In my energetic mode I gleefully cleaned the ceiling fan blades (keeping my mouth shut!) in the living room, then my bedroom. I angled the handy duster handle to clean inside the globe that shielded the bulbs from whatever projectiles might do damage to them. Happily I noticed a clump of dust or cat hair and artfully caught it with the duster. I left the light on and went on to the guest room to clean its fan blades and globe.

I Smelled Smoke!

Suddenly I noted a smell I quickly recognized as smoke. I went through each room sniffing, clearing my nose and sniffing again in the next room. I returned to the bedroom and began sniffing. This was the room where something was burning!!! The only thing that had been touched in there was the light fixture. I looked at the light to see what might be the problem.

But What Do I Do?

There from the area of one of the light bulbs was a small stream of smoke!! I turned off the light first and rushed to the kitchen trying to decide what to do next! There was no flame but I did know that there are smoke detectors in every room. I did not want to set off a fire alarm which could set off a flurry of activity in my condo or possibly summon the fire department!! I visualized what could happen if the room’s temperature got too hot. The red liquid in the glass vials near the ceiling would explode and turn on the sprinkler system that would send showers of water all over the place!! So what do I do?

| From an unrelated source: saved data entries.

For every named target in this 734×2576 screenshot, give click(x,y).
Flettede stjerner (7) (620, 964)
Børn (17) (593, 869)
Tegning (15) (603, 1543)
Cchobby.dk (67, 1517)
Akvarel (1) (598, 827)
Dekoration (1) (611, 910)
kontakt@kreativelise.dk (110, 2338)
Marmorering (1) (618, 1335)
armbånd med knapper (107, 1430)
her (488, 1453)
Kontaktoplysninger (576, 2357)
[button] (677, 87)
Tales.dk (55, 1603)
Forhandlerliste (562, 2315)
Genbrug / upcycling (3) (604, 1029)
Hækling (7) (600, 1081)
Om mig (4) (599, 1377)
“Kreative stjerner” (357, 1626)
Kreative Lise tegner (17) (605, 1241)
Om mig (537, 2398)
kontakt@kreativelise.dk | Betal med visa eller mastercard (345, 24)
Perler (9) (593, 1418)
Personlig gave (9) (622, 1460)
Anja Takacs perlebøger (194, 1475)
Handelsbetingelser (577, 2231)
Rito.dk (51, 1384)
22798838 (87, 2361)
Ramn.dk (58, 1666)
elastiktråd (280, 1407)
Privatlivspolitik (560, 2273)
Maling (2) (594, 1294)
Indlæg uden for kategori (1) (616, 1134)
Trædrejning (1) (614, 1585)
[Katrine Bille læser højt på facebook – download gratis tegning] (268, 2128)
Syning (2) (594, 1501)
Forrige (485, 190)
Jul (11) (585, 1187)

The Fire Extinguisher Would Be Overkill.

I couldn’t use the fire extinguisher because it would make a mess in my bedroom when there was not even a fire. I moistened a swifter duster with water, wrung it out and went back to the now cooled off and not smoking bulb. After carefully swabbing the fixture and bulbs with the duster I saw soot from one of the bulbs. Whew! So it was just a bulb instead of wiring or something else worse!

What Caused the Smoke?

I walked the tall ladder out of the storage room on the porch into the bedroom, removed the light bulbs and was shocked to see something black burned onto two of the four bulbs. I believe the chemical on the duster or maybe a piece of dust or a piece of the duster got too hot and burned onto the bulbs!

Problem Solved

So I rushed out to get new bulbs, came home and carefully screwed in four nice new bulbs, returned the ladder and began to breathe calmly again!

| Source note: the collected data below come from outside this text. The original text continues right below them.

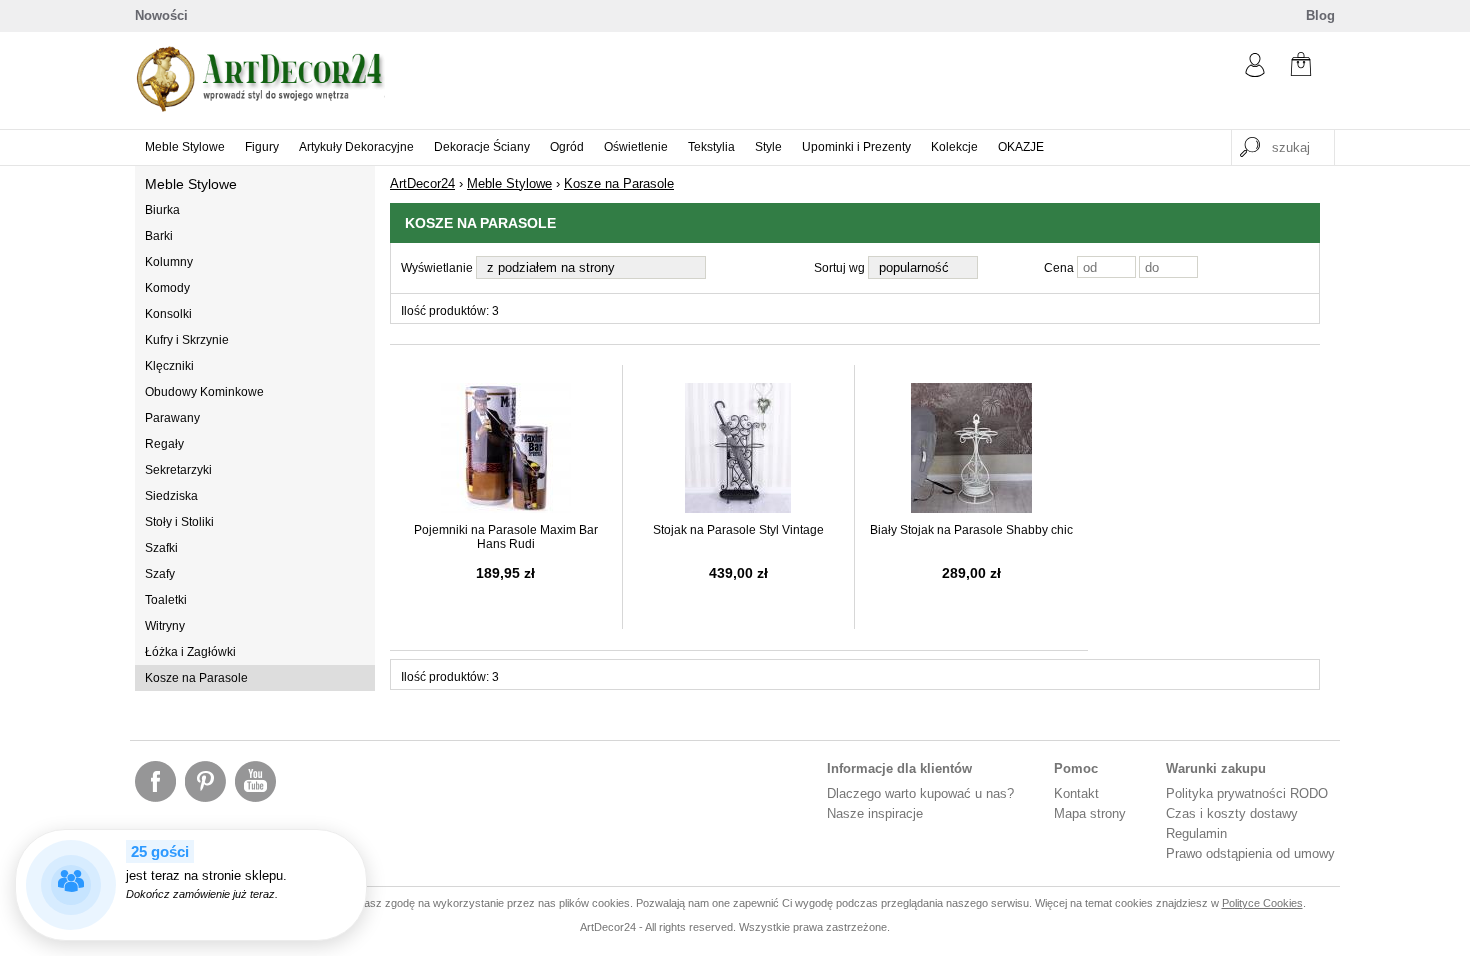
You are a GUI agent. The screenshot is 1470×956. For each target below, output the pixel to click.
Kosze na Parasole (196, 678)
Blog (1320, 15)
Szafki (161, 548)
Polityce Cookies (1262, 903)
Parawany (172, 418)
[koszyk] (1301, 66)
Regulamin (1196, 833)
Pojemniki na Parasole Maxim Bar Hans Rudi (506, 537)
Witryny (165, 626)
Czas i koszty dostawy (1232, 813)
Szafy (160, 574)
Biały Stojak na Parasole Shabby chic (971, 530)
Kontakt (1076, 793)
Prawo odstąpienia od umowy (1250, 853)
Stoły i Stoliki (179, 522)
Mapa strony (1090, 813)
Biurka (162, 210)
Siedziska (171, 496)
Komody (167, 288)
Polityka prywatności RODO (1247, 793)
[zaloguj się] (1255, 72)
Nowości (161, 15)
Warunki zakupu (1216, 768)
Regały (164, 444)
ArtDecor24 (422, 183)
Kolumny (169, 262)
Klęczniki (169, 366)
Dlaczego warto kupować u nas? (920, 793)
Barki (159, 236)
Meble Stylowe (191, 184)
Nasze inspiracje (875, 813)
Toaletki (166, 600)
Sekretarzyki (178, 470)
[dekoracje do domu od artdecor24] (260, 107)
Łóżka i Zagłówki (190, 652)
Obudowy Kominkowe (204, 392)
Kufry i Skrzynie (187, 340)
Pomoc (1076, 768)
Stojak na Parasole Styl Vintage (738, 530)
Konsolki (168, 314)
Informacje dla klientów (899, 768)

So for future reference in case you are a new house wife, housekeeper or never cleaned a ceiling fan light fixture before and might not know these things here are the guidelines:

1. Keep your mouth closed if you are standing beneath a ceiling fan and dusting its blades with a long handled duster. (Also wear glasses or goggles.)

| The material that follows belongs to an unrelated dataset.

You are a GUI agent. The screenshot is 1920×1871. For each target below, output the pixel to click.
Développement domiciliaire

2. Do not use a long handled duster on the inside of a ceiling fan light globe with hot bulbs! Turn off the light, allow it to cool and if possible remove the globe, wipe it out and return it safely.

I figure why not pass along the “wisdom” I learned from my mistakes. You’re welcome.


6 thoughts on “Two Lessons Learned From Cleaning Ceiling Fans

  1. I just have to giggle at an asthmatic cat! Not that I am minimizing your baby’s malady… but it is just that cats are more often the cause of asthma! I have a friend who can’t even be in a room a cat has been in. I had to turn my cats into outside cats or face never having her visit again. I wonder if your cat would be allergic to her????

    Liked by 1 person

    1. Actually I don’t know what Norie is set off by except missing two doses of Flovent. Lol. She lives to greet people in my condo building. Unfortunately there is one person here who is terrified of cats. I check the halls before I let them out in the hall so I want scare that poor woman.